El portaaviones USS Gerald Ford, el más moderno de la flota estadounidense, se dirige al mar Caribe y podría llegar en aproximadamente una semana, según informó el profesor Eric Hershberg, fundador del Centro de Estudios Latinoamericanos de la American University.
El Pentágono ordenó el despliegue del buque y su grupo de ataque al Comando Sur desde el Mediterráneo, en medio de un aumento de tensiones con Venezuela y reportes de ataques a embarcaciones sospechosas de narcotráfico en el Caribe y el Pacífico, cerca de las costas venezolanas y colombianas.
De acuerdo con el profesor Stephen Biddle, de la Columbia University, el portaaviones fue visto frente a la costa de Croacia, navegando hacia el Atlántico por el Estrecho de Gibraltar. Biddle advirtió que los buques de guerra pueden desactivar sus transmisiones de ubicación, por lo que su posición actual no puede confirmarse con precisión.
El envío del portaaviones eleva la tensión diplomática entre Estados Unidos y Venezuela, especialmente después de que el presidente Donald Trump ordenara a la CIA realizar operaciones encubiertas en territorio venezolano.

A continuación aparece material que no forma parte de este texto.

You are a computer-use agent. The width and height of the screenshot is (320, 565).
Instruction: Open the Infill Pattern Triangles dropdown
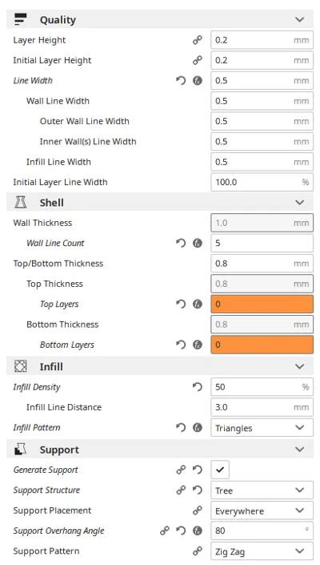[262, 428]
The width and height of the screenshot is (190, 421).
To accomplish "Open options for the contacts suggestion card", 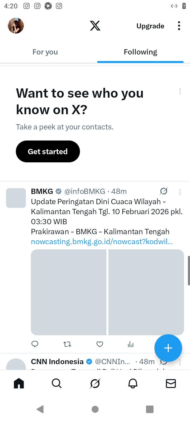I will [180, 91].
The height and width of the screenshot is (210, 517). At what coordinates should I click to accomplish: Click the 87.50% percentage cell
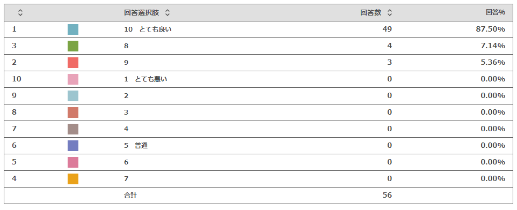tap(490, 29)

Aunque analistas coinciden en que el movimiento no necesariamente anticipa un ataque, algunos consideran que busca presionar al régimen de Nicolás Maduro o fomentar divisiones internas en el gobierno venezolano.
El operativo naval, que incluye buques, aviones de combate, un submarino y un destructor, representa la mayor movilización militar estadounidense en el Caribe desde 1989, durante la invasión de Panamá.